* **Document text**:
'''

St. Albert environmentalist Elke Blodgett deserves her honour — plus our attention!

By David Climenhag
David Climenhaga’s Alberta Diary
January 7, 2011

Elke Blodgett at Big Lake,  with the power line visible behind her. (Saint City News photo.)
Elke Blodgett at Big Lake, with the power line visible behind her.
(Saint City News photo.)

This column appeared in today’s edition of the Saint City News.

I often see Elke Blodgett in the distance, trudging across Ray Gibbon Drive toward Big Lake. Winter or summer, rain or sunshine, it doesn’t seem to matter. There she is, a tiny determined dynamo.

Even in the distance, reduced to not much more than a dot on the landscape, there’s something very forceful about this small person. No passerby — even someone from Saskatchewan or B.C. — could fail to recognize that the figure on the horizon knows exactly where she is going.

Elke is, you see, not just a passionate advocate for our natural environment, she is herself a force of nature. Indeed, such is her forcefulness that it’s impossible for an old journalist, set in his ways after three decades in the trade, to refer to her by last name alone, as if she were merely a mayor, major general, deputy minister or corporate president.

Elke in her garden. (Photo by Alan Henderson.)
Elke in her garden.
(Photo by Alan Henderson.)

No, Elke is Elke! In many ways, I have learned in the years since my family moved to St. Albert, she is among the best friends this community has. Since she came here from Europe via the U.S. in 1966, the seventy-something Elke has battled the city on pesticide use, the location of roads, the ugly mess in our old landfills, ill-considered plans to make inroads into our watershed and the location of bird-killing power lines.

'''

* **Objective**:
Write out the part of the column about Elke Blodgett that begins at the words "This column appeared" and stops after "she is going.", copying it word for word.

* **Raw data**:
'''

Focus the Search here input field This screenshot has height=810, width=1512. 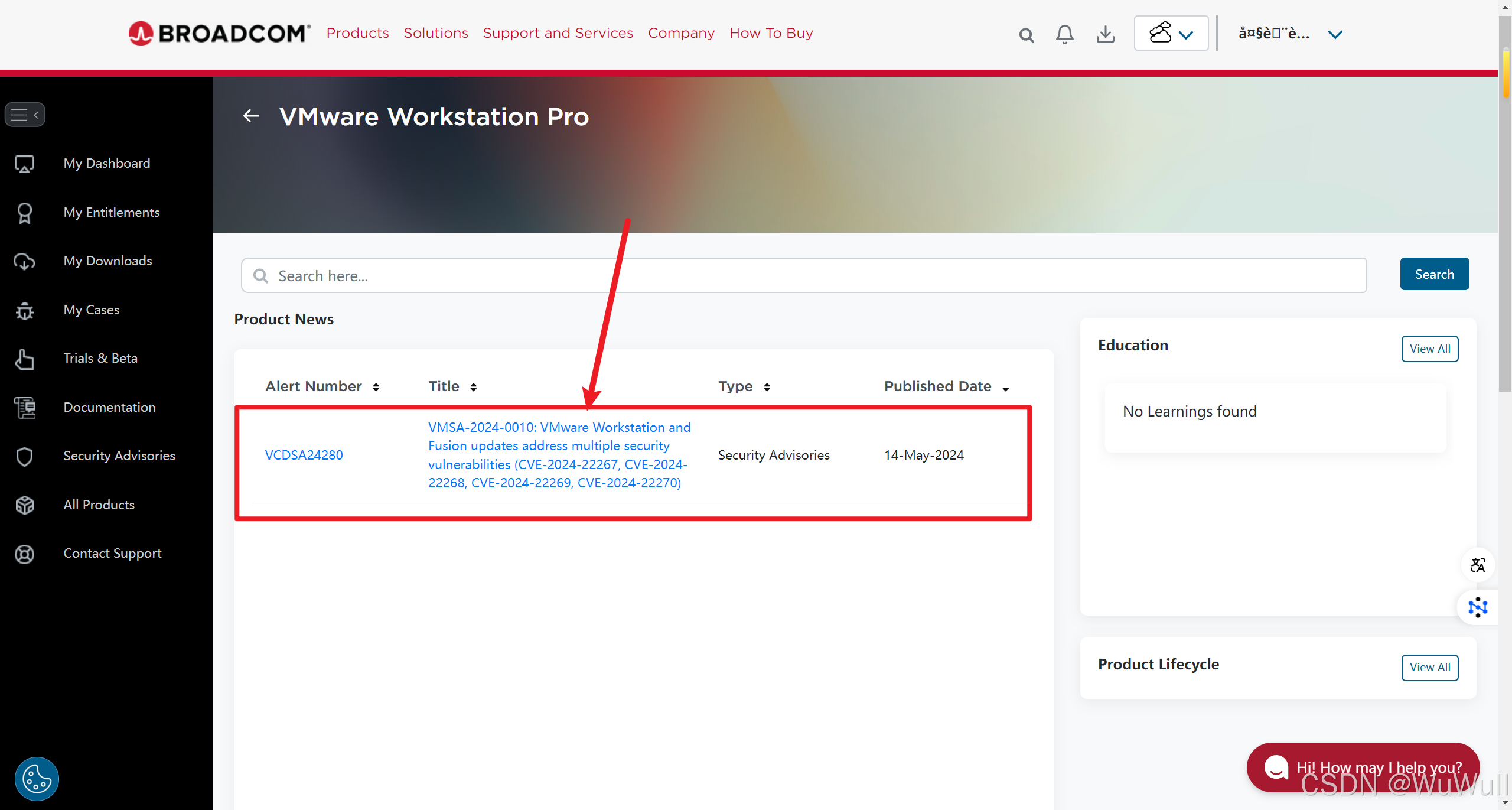click(803, 276)
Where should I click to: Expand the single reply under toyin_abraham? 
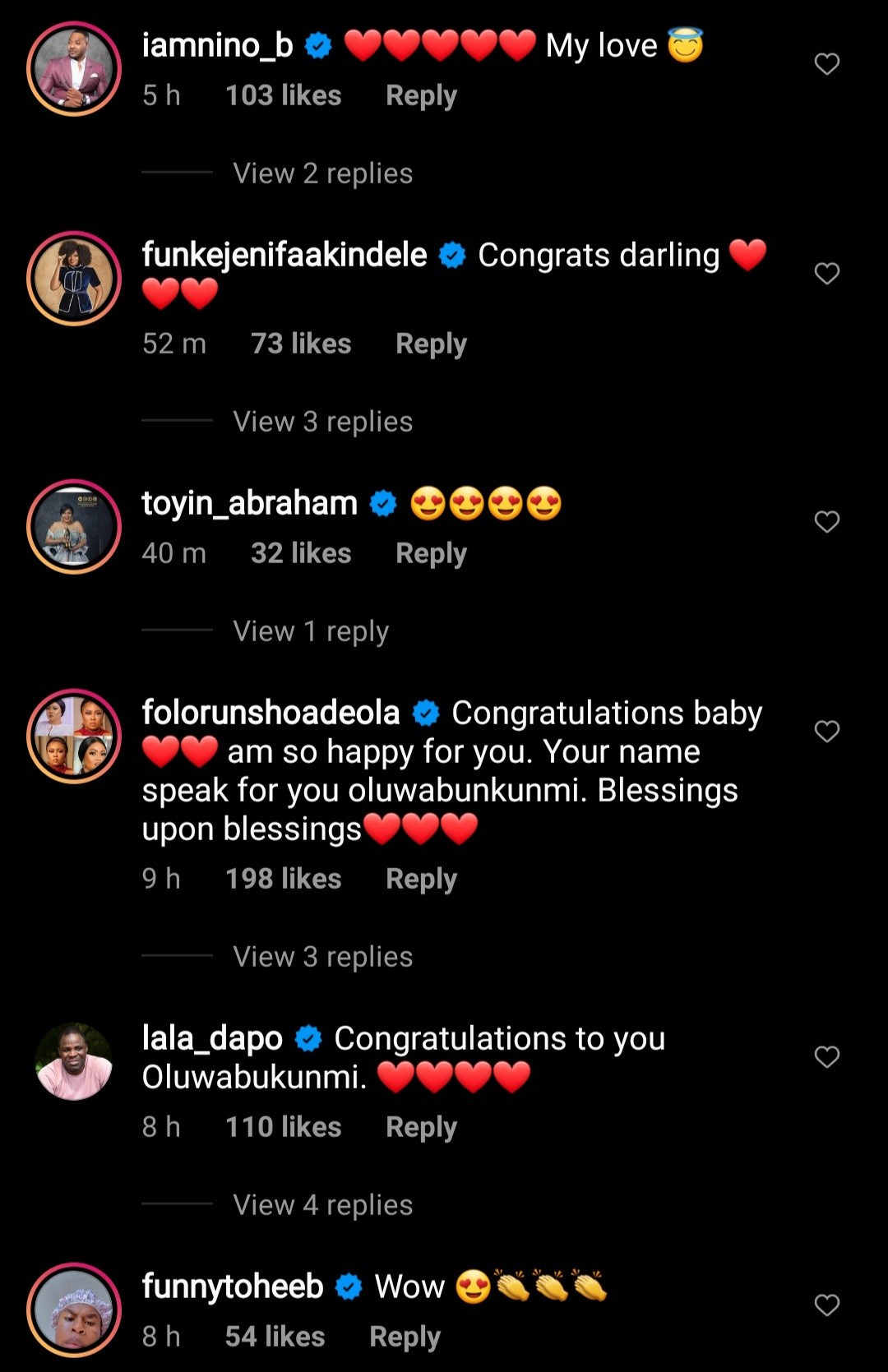coord(311,631)
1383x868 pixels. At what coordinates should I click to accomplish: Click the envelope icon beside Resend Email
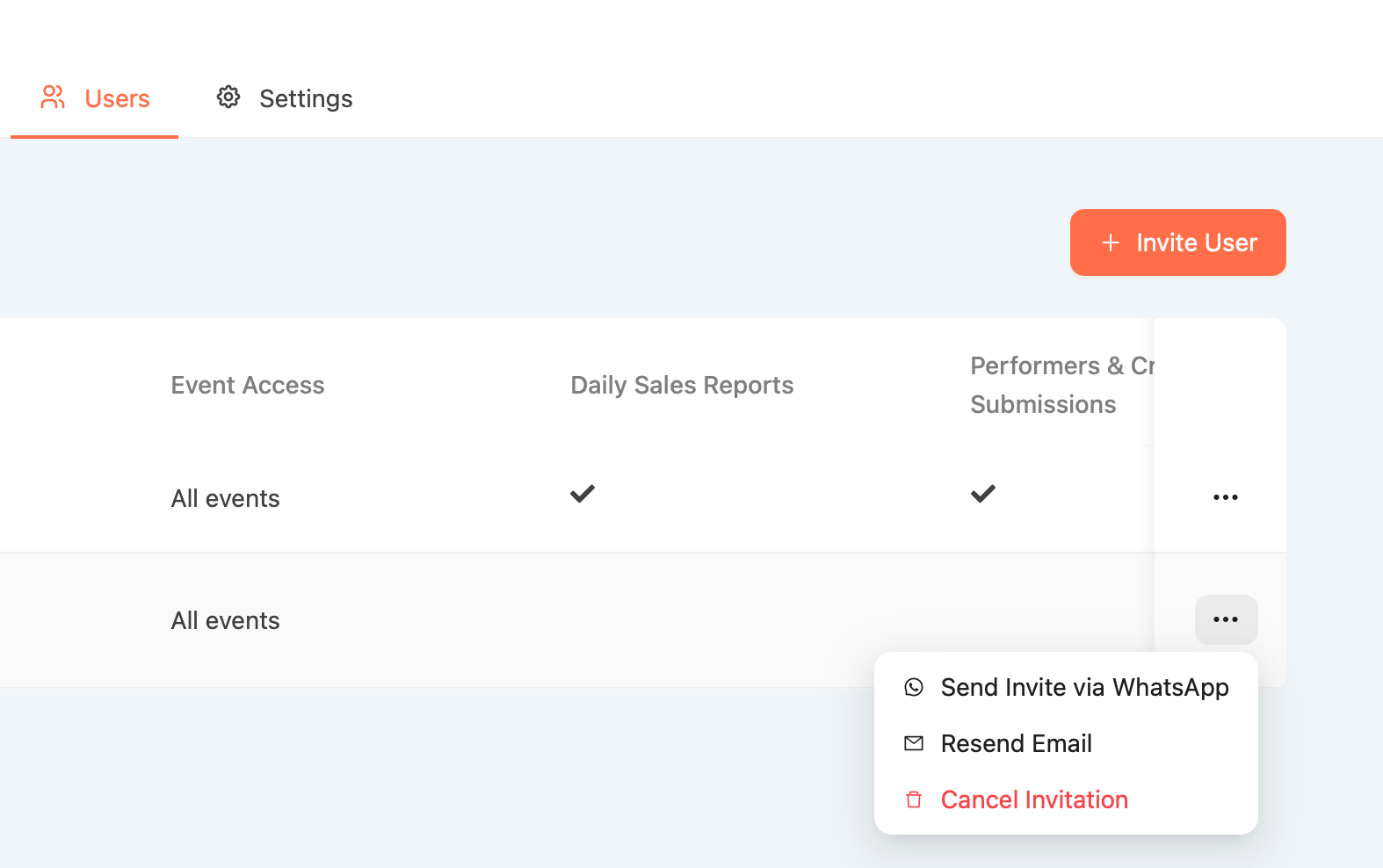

'''

* **Reply**:
This column appeared in today’s edition of the Saint City News.

I often see Elke Blodgett in the distance, trudging across Ray Gibbon Drive toward Big Lake. Winter or summer, rain or sunshine, it doesn’t seem to matter. There she is, a tiny determined dynamo.

Even in the distance, reduced to not much more than a dot on the landscape, there’s something very forceful about this small person. No passerby — even someone from Saskatchewan or B.C. — could fail to recognize that the figure on the horizon knows exactly where she is going.